Requirement:
Once the line with "Task: Click in the Search field" is found, repeat it and all later lines exactly through the end of the listing below, with the pictures left out.
=-=-=-=-=
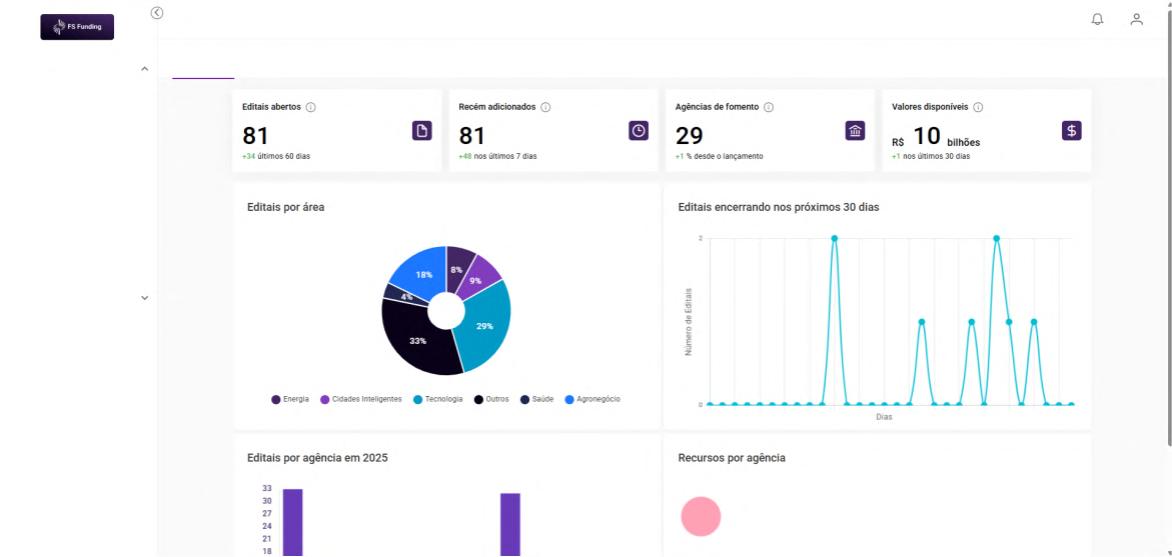Toggle Tecnologia series in pie legend
This screenshot has width=1172, height=557.
(438, 399)
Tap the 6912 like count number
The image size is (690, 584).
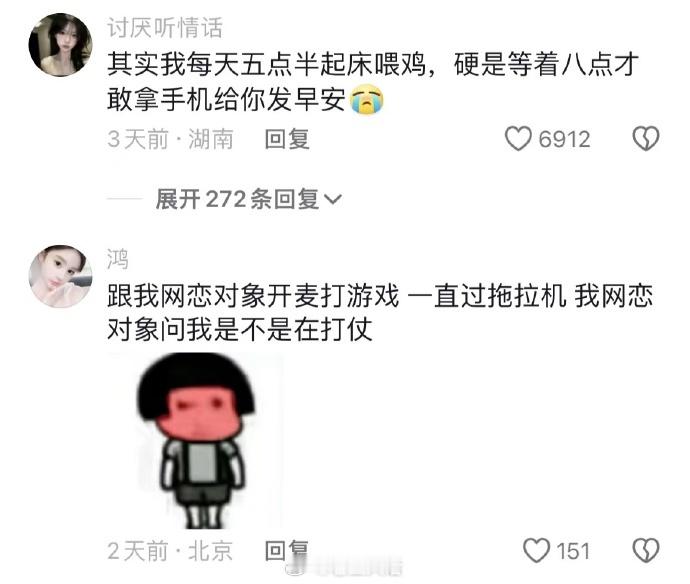coord(564,139)
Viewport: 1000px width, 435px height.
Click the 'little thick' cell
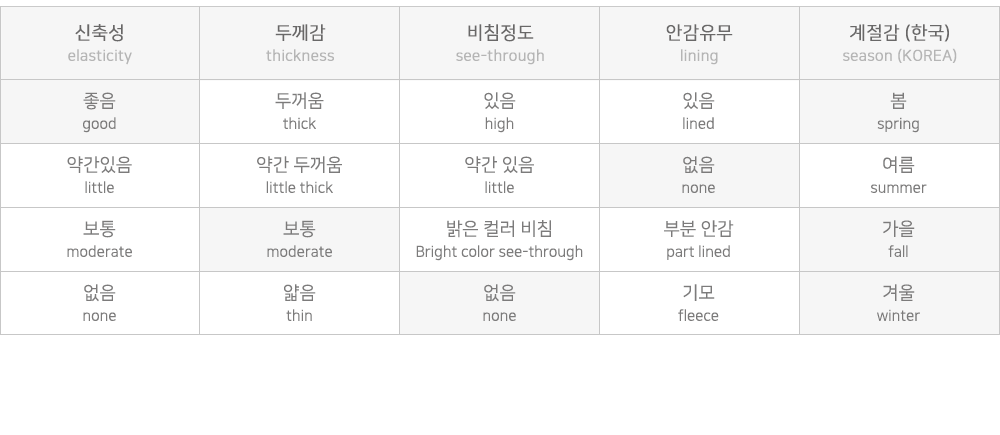[x=300, y=175]
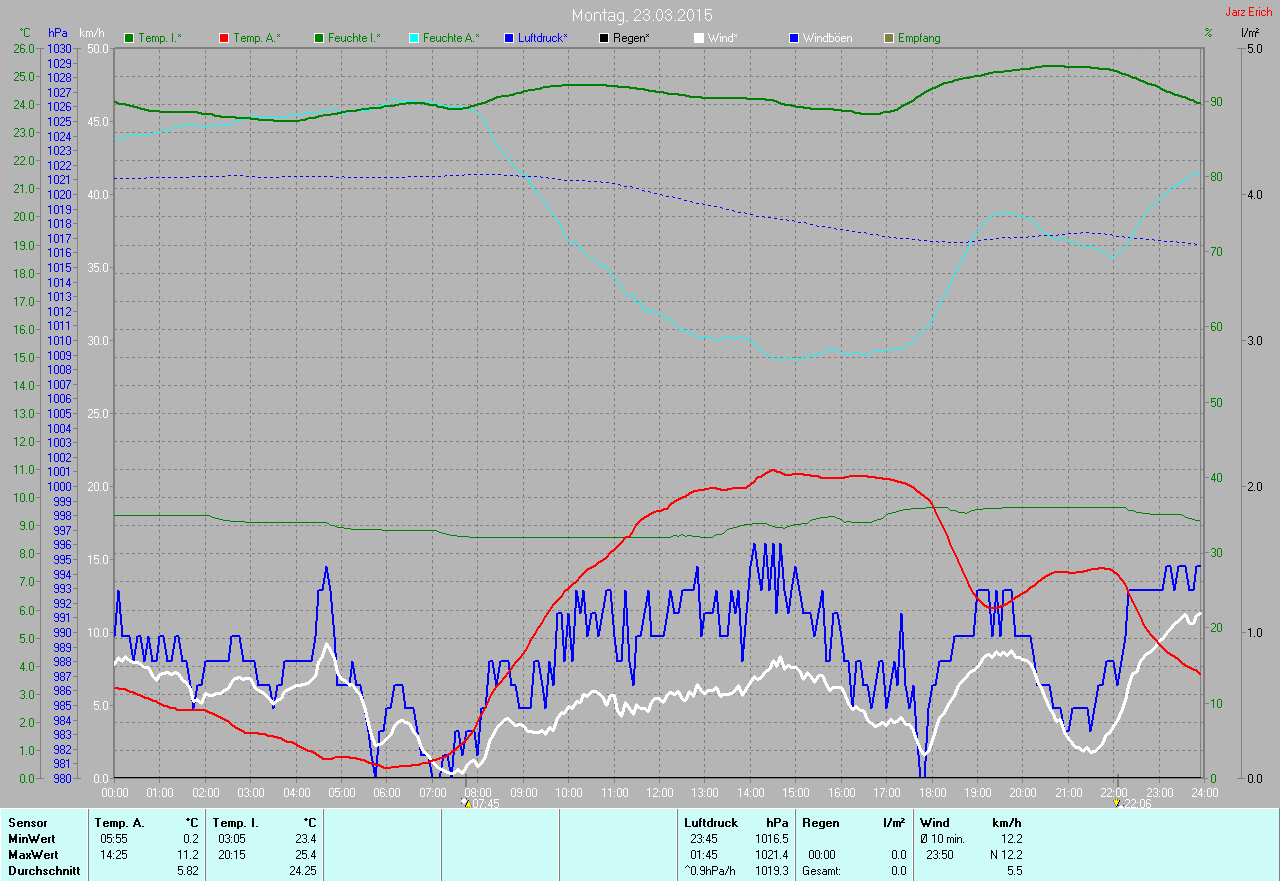Click the Luftdruck header in the table
Screen dimensions: 1280x881
tap(712, 823)
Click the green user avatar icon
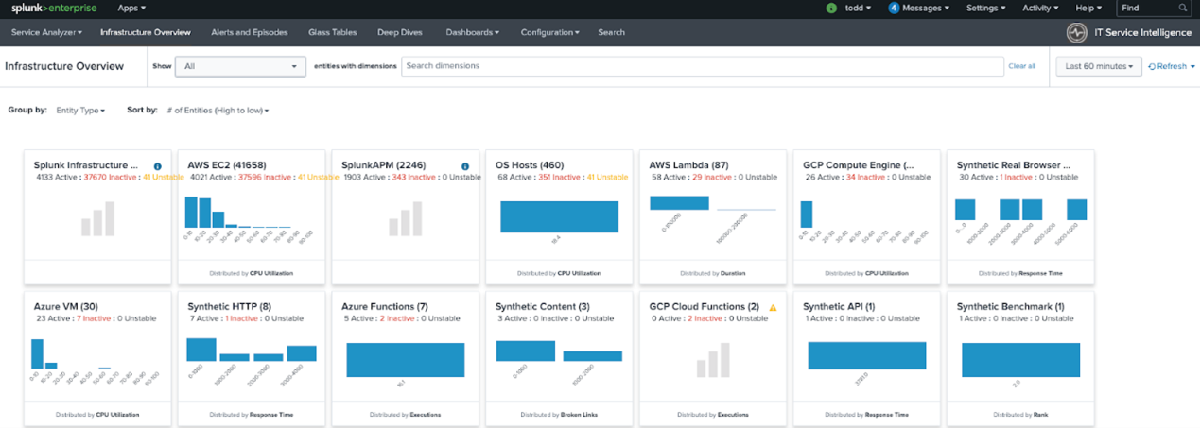 click(x=831, y=8)
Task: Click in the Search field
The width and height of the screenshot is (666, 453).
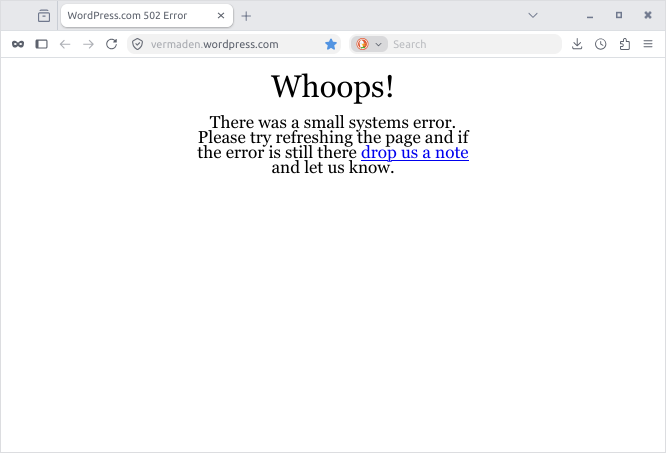Action: coord(474,44)
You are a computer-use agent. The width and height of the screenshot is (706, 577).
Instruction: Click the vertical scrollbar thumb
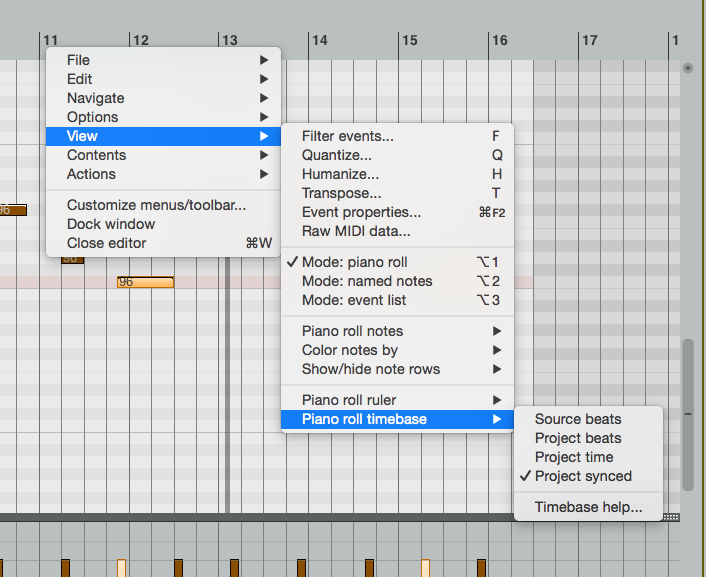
=-=-=-=-=
Exercise answer:
Task: Click in the Search field
The width and height of the screenshot is (666, 453).
Action: coord(474,44)
You are a computer-use agent. The width and height of the screenshot is (706, 577).
Instruction: Click the vertical scrollbar thumb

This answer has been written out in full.